I think it's extremely important to be aware of appropriation and to examine my art for integrity, and to recognize that music is a language and it is evolving every single day. I find it so interesting that, for example, I heard "In The Pines" covered by Nirvana many years before I ever heard of Lead Belly. There’s a quote that’s really helpul, to normalize changing our opinion when we are presented with new information. Everyone is on their own personal journey back to the source. I definitly do not want my sound to be thought of as throw-back or vintage, I want to make music that reflects the times.

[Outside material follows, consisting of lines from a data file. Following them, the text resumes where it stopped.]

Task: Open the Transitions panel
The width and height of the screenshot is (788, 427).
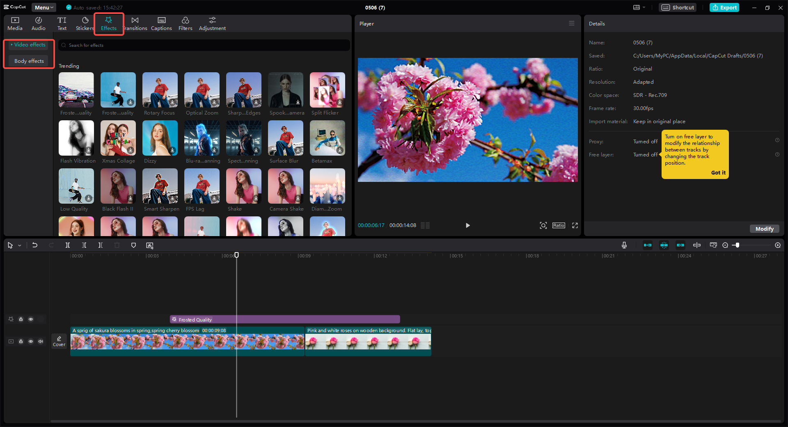Action: [135, 23]
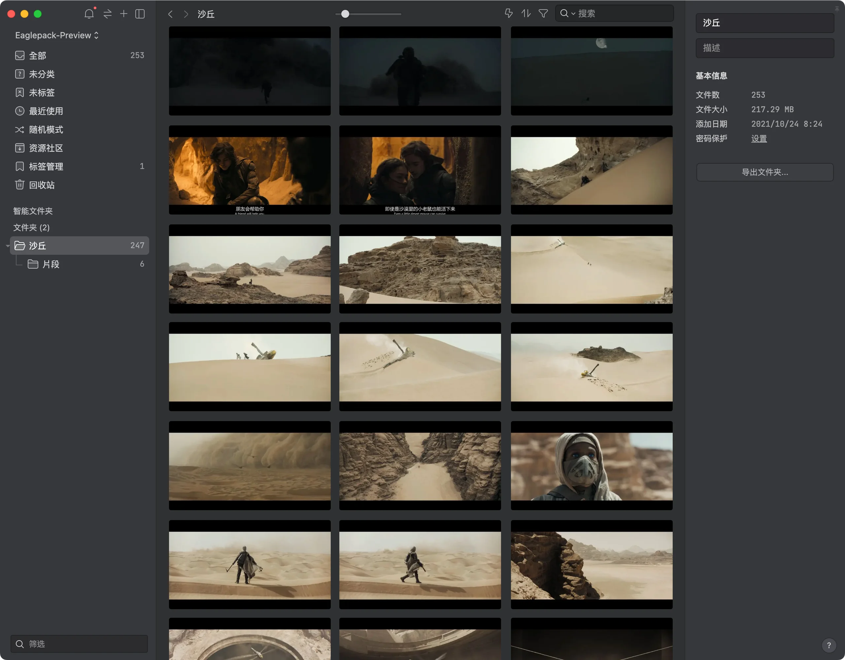845x660 pixels.
Task: Click the 描述 description field
Action: coord(765,48)
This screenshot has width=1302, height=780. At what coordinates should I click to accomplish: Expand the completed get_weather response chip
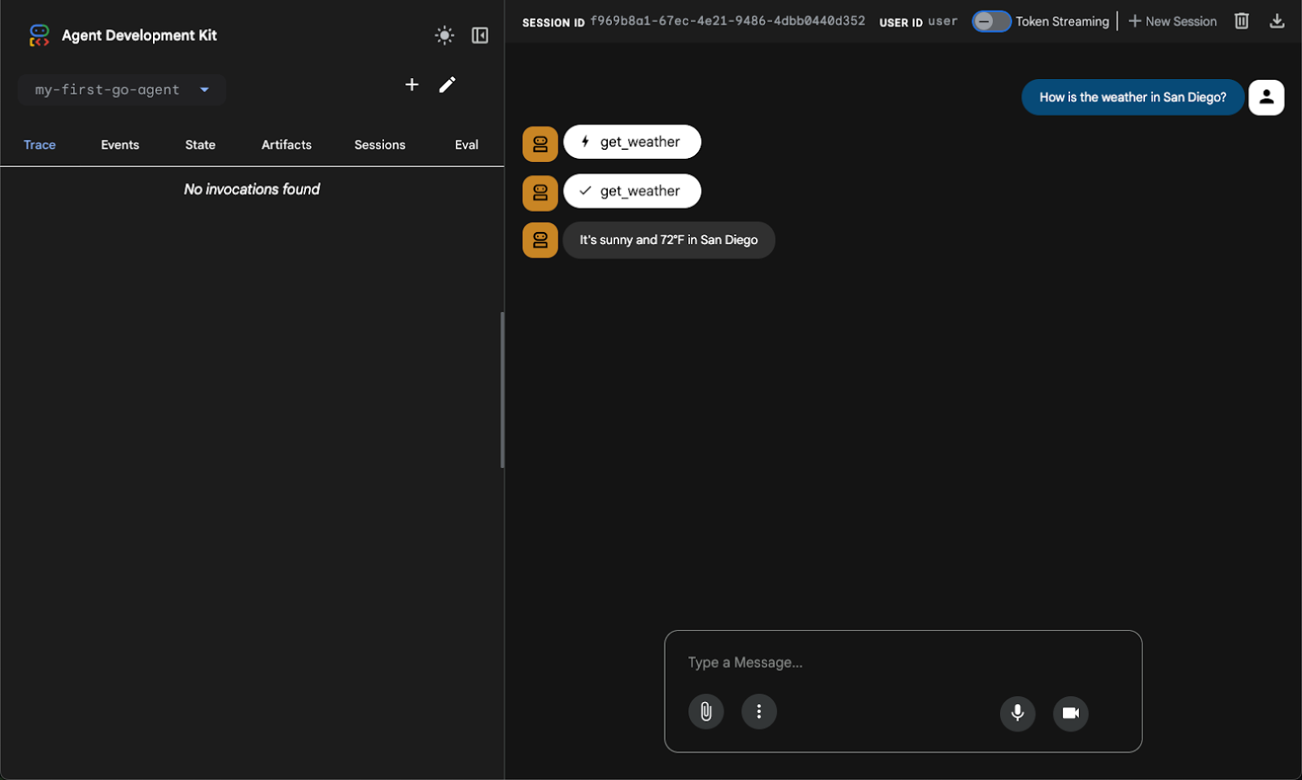[631, 191]
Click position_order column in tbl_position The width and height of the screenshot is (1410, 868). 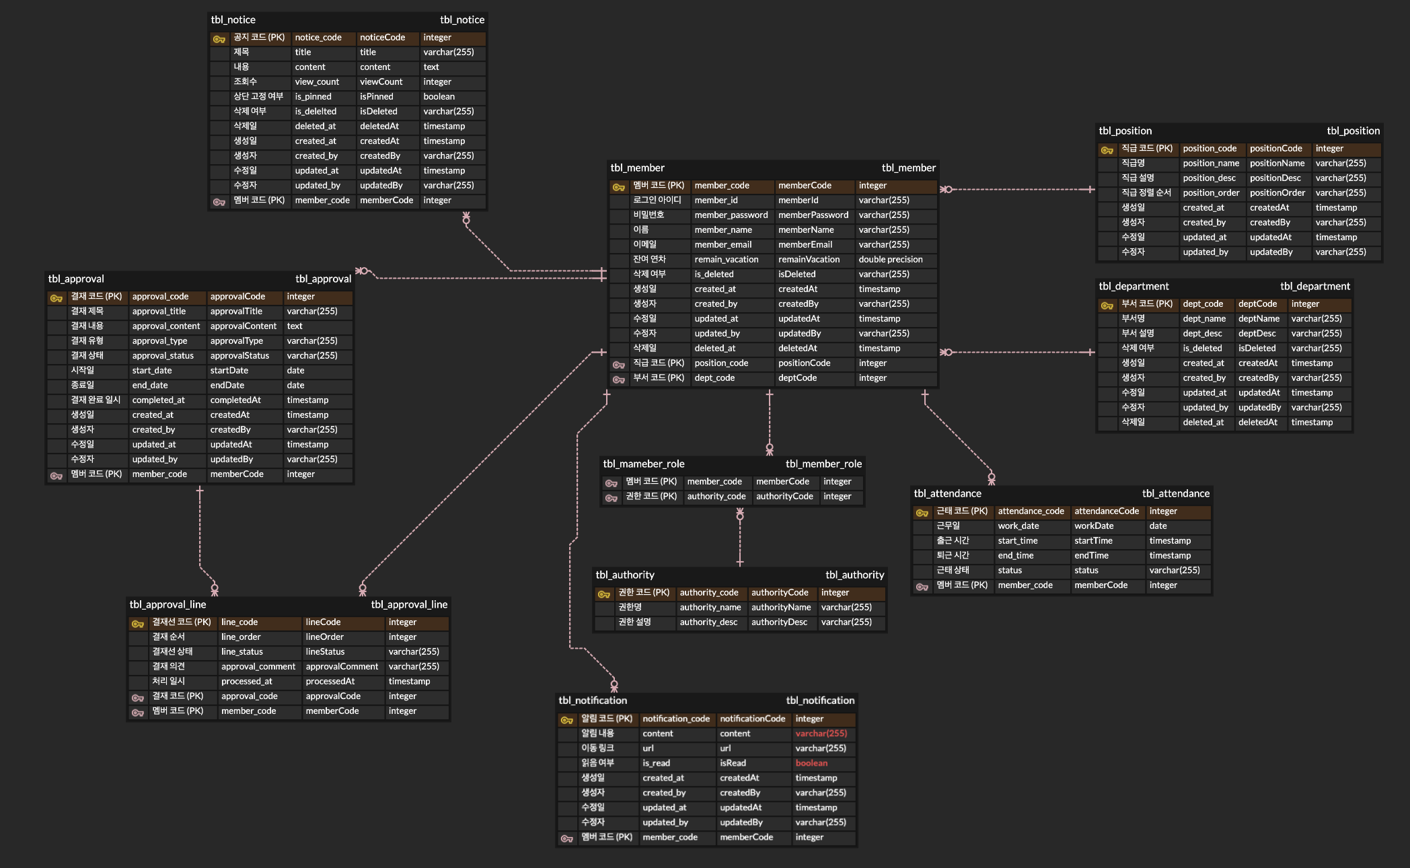[1210, 192]
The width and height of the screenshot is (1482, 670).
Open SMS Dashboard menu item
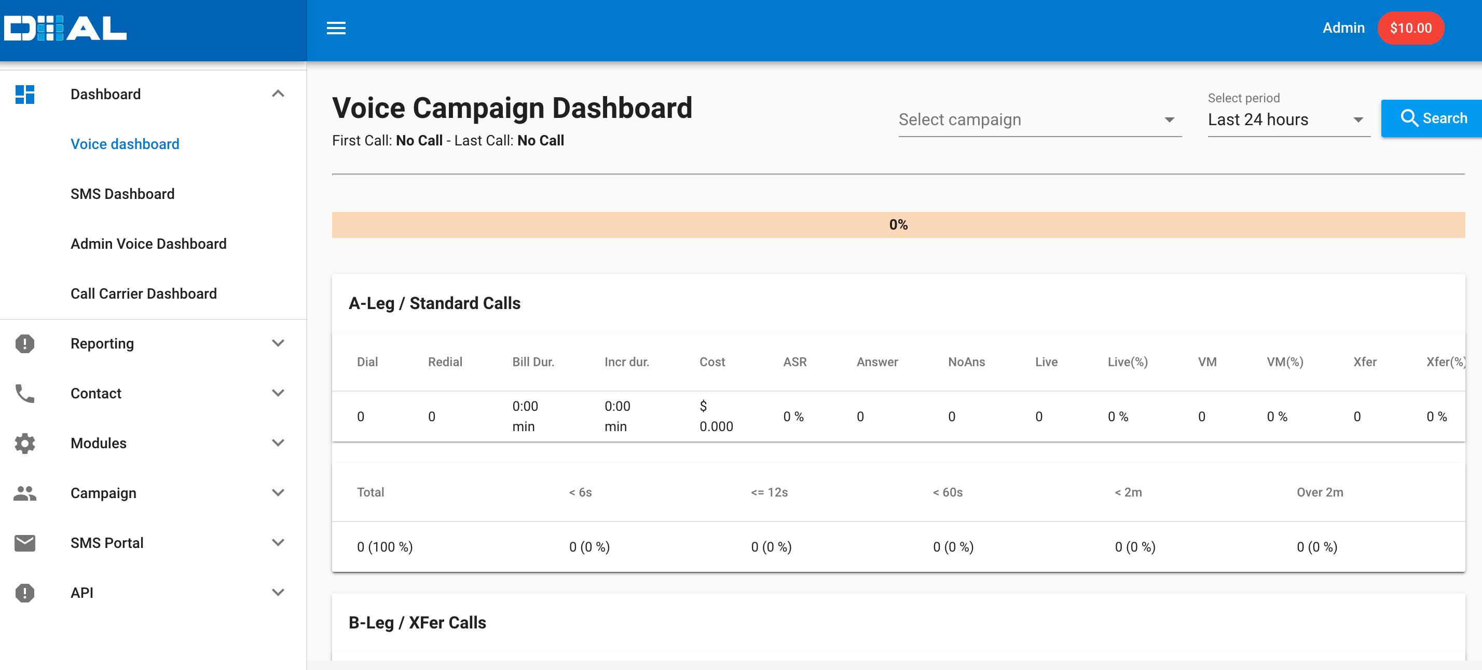(x=123, y=194)
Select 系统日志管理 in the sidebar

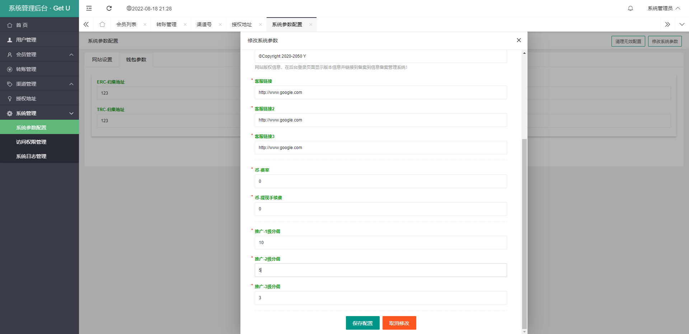[x=31, y=156]
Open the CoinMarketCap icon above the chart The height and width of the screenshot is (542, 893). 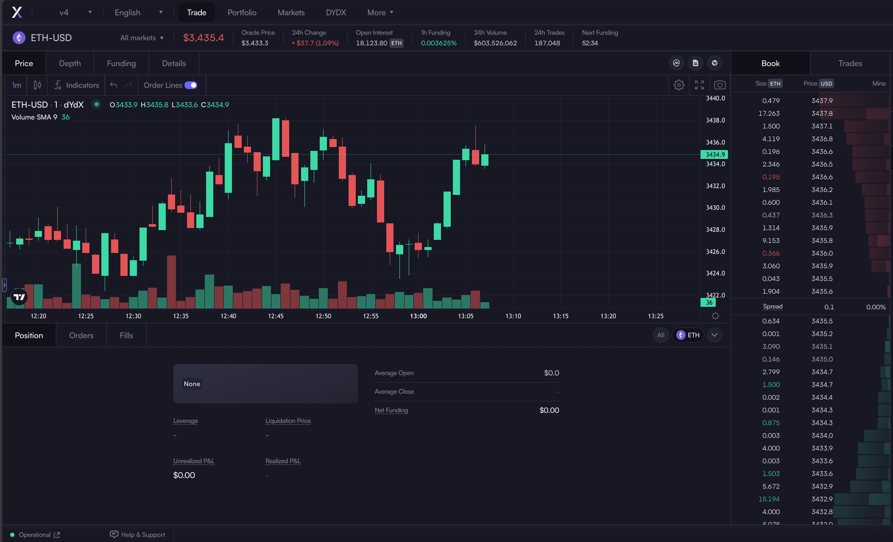coord(676,63)
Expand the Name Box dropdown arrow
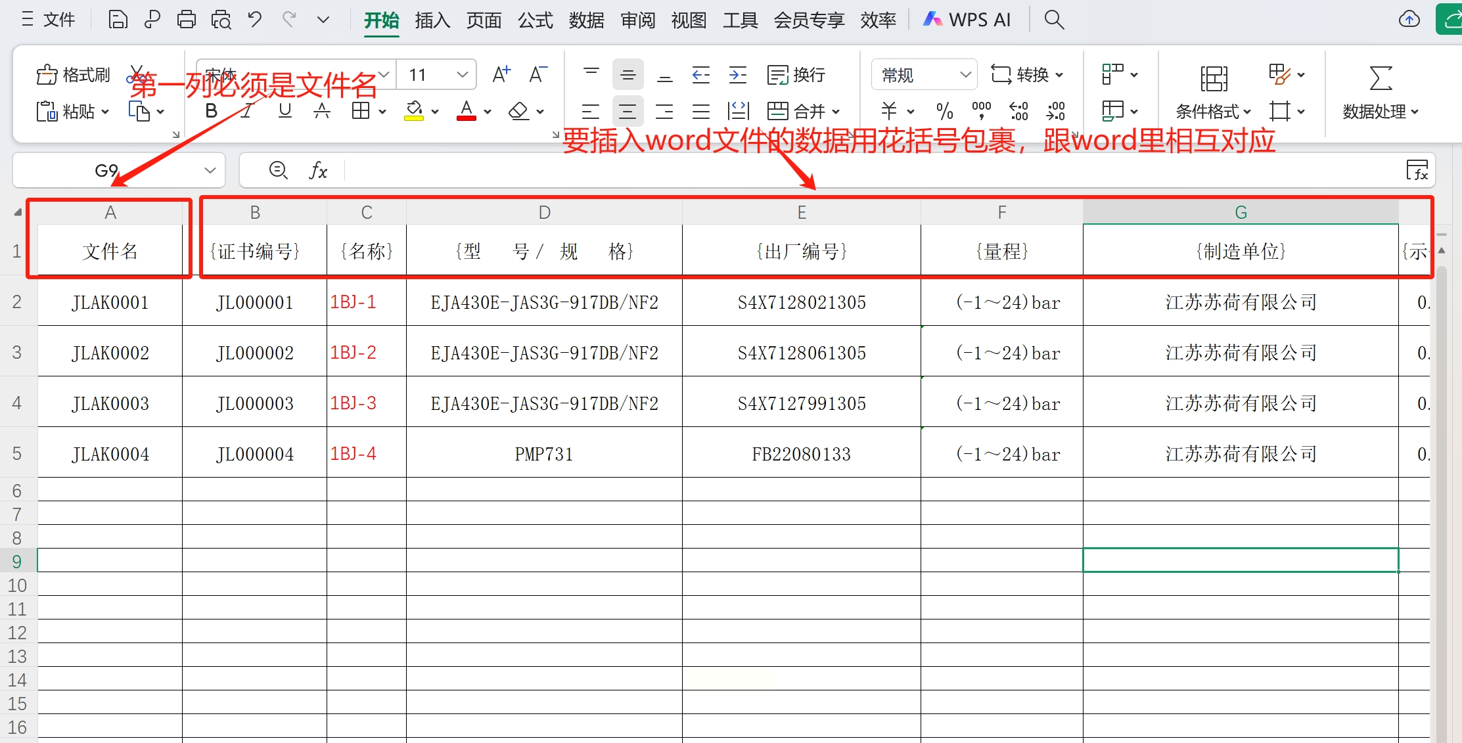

Our sense of hearing shares intriguing connections to other senses. From your experience, what are some of the most inspiring overlaps between different senses - and what do they tell us about the way our senses work?

I like to burn incense when I write; cedar, juniper, piñon, sage. I love how a specific smell will awaken memories. More than twice I’ve had to pull over in the middle of a bike ride to mumble a song idea into my Iphone. Wet pavement after an afternoon thunderstorm, warm nights when the jasmine is in bloom, the harsh smell of creosote from the railroad ties. Doesn’t it make you want to write a song?

Art can be a purpose in its own right, but it can also directly feed back into everyday life, take on a social and political role and lead to more engagement. Can you describe your approach to art and being an artist?

Being a human is confusing and making art is how I center. My goals are to live very simply, to not cause harm to anyone, and to put my energy into joyful expression. I don’t have a get-rich plan and there aren’t any retirement options, but choosing this lifestyle is the way that I find purpose and contentment in my every day.

What can music express about life and death which words alone may not?

That’s a great question that I find impossible to answer. Isn’t it nice that some things are still a mystery?